がんになったと両親に告げたその直後 好戦的だった実家の猫が私にだけ優しくなった
ある日、がんの告知を受けた女性ピアニスト。すると可愛がっていた実家の雄猫が、急に態度を変えました。どうやら彼には彼流の流儀があるようです。
がんの話を家族と聞くジミー
軽やかなジャズの旋律で場をわかせたり、しっとりとした色に染め上げたり。ピアニスト、鍵盤ハーモニカ奏者の草野由花子さんは、東海地方を中心に活動し、さらにフォトグラファーとしても活躍する多才なアーティストです。

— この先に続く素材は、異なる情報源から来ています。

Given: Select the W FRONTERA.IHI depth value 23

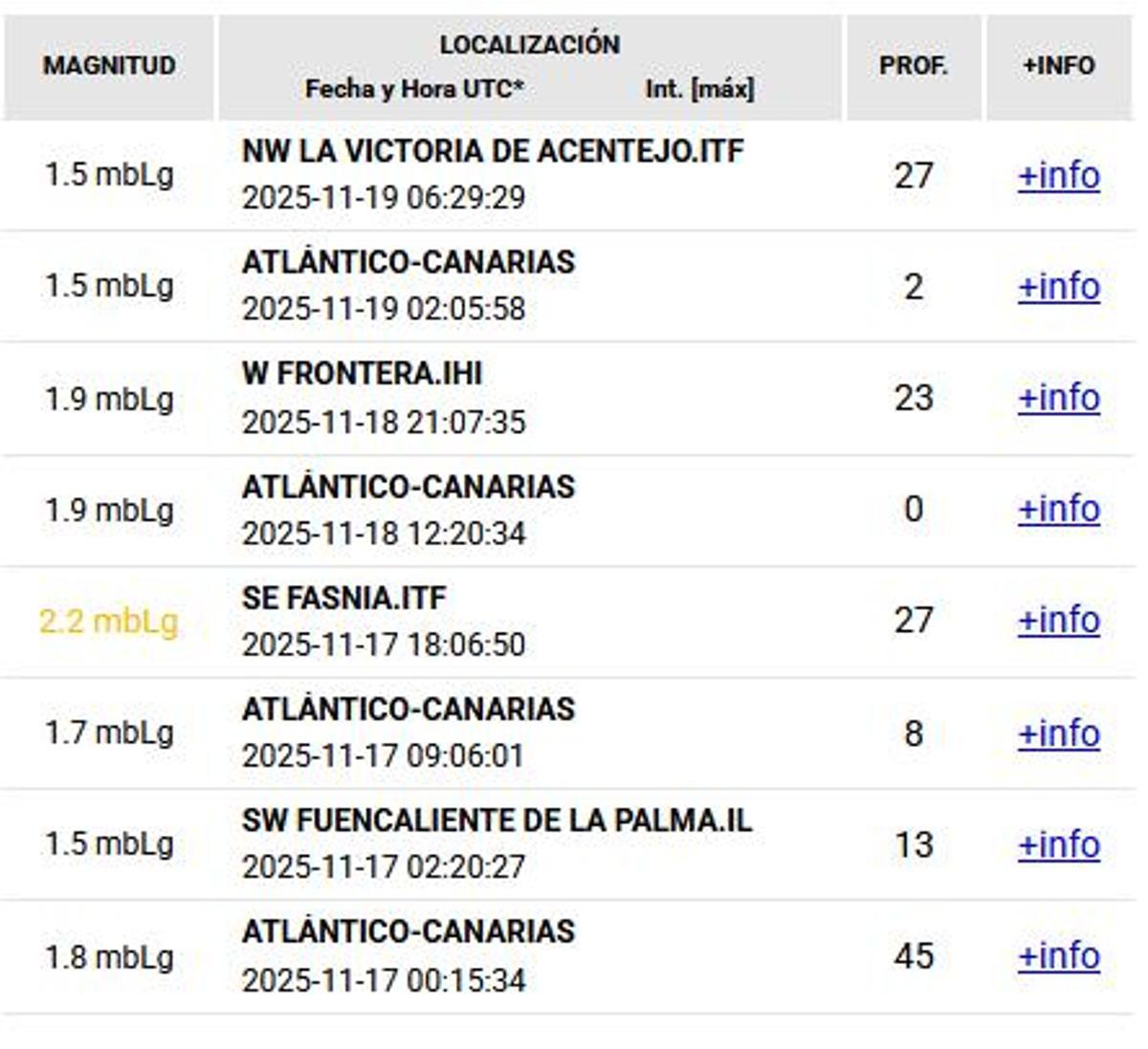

ライブにラジオ出演にと、多忙な日々を送っていた彼女に、がんがみつかりました。健診でたまたまわかった卵巣の腫れから腫瘍(しゅよう)を疑い、片方の卵巣を切除。組織検査の結果は「卵巣がん」。病院で説明されたのは、珍しいタイプのがんで、婦人科系臓器を摘出する大きな手術、その後の抗がん剤治療が必要、ということでした。

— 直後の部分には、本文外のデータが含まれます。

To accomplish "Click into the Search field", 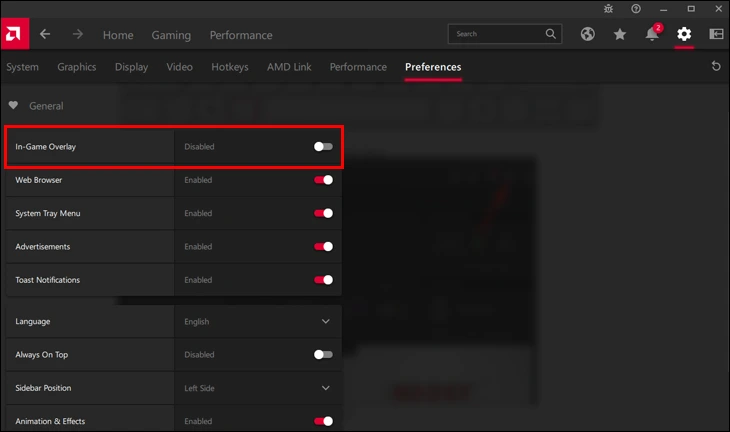I will click(x=497, y=34).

告知を受けたその足で実家へ報告に行くと、ショックでうろたえる両親。を、「治す気満々」で、逆にはげます由花子さん。
その様子を少し離れた場所からじっと見ていたのが、猫のジミー(9歳)でした。
直後、かみつきや猫パンチがやんだ
ジミーは、少しちょっかいを出すと、「おらおら!」と臨戦態勢に入る猫で、気分が乗らない時に抱っこでもしようとすれば、がぶがぶかむわ、シャープな猫パンチを繰り出すわと、かなり好戦的です。ところが、両親にがんのことを告げたその直後から、態度がガラリと変わりました。
「何をしても、かまないしパンチもしない。私のことをそうーっと扱うのです。試しにしつこく触ってみたり、色々ちょっかいを出してみたりしても、されるがままじっとガマンするか、そっと触ってくるか、軽くペロッとなめるだけ。そんなこと、以前はあり得ませんでした」
なお、他の人には全く変わらずで、かむし、パンチもします。由花子さんにだけ、やさしくなったのです。
美容院にご来店!?の子猫を保護
ジミーはもともと由花子さんが保護した猫で、出会ったのは、ステージのヘアセットや普段のヘアケアをお願いしている美容院。
「美容師さんから『子猫がニャーニャー鳴きながら店の中に入ってきた! すぐに来て!』とヘルプコールがありました。私が動物好きということを知っていたからです」。何でも、お客さんを見送る時にドアを開けたら、そこにひとりぼっちでいたそうです。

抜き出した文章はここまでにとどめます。